▶ _Prompt_
Set down all of the data that follows word for word, without the images.
*** Opening of Data to examine ***
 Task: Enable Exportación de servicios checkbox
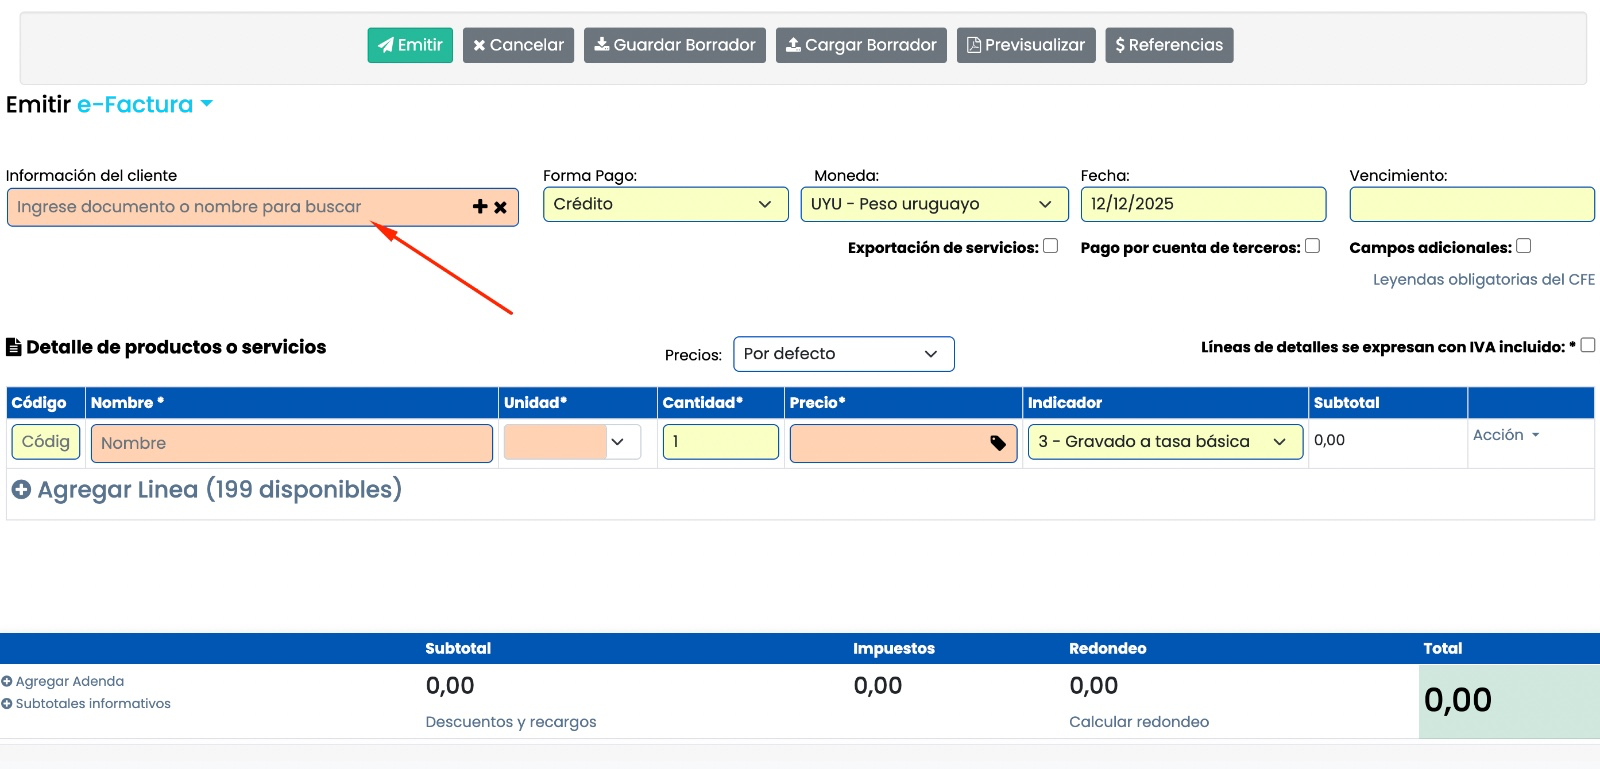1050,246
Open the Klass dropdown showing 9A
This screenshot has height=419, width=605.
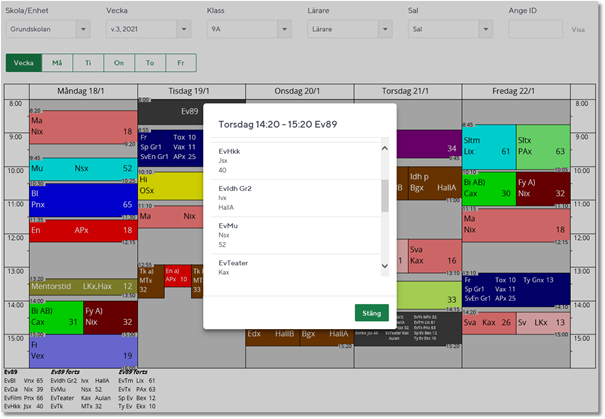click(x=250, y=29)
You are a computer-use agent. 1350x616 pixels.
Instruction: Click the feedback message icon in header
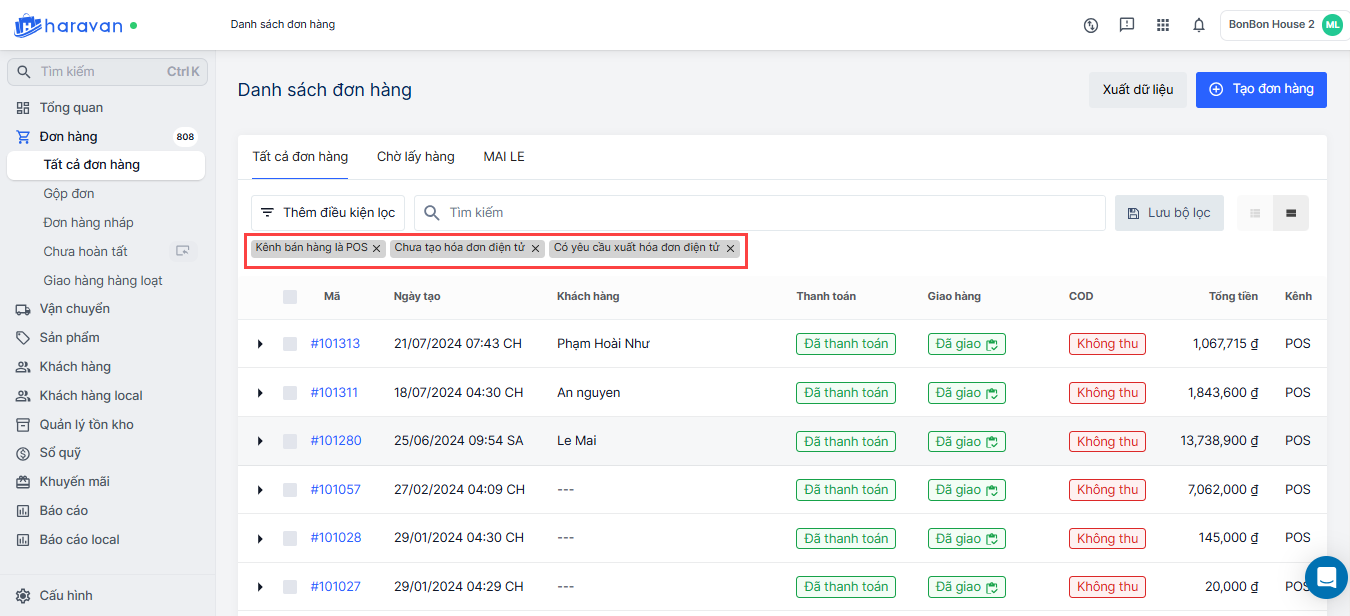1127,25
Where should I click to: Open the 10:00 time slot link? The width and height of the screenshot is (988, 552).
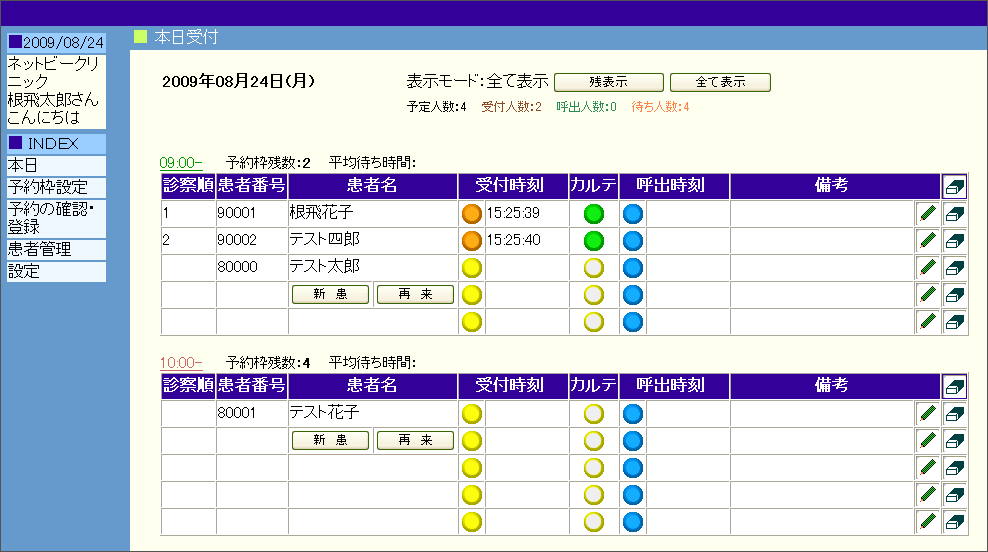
*** Close of Data to examine ***
▶ _Expected answer_
 Task: Enable Exportación de servicios checkbox
1050,246
Open the Klass dropdown showing 9A
This screenshot has height=419, width=605.
click(x=250, y=29)
You are a computer-use agent. 1350x616 pixels.
Instruction: Click the feedback message icon in header
1127,25
Where should I click to: Open the 10:00 time slot link? The width and height of the screenshot is (988, 552).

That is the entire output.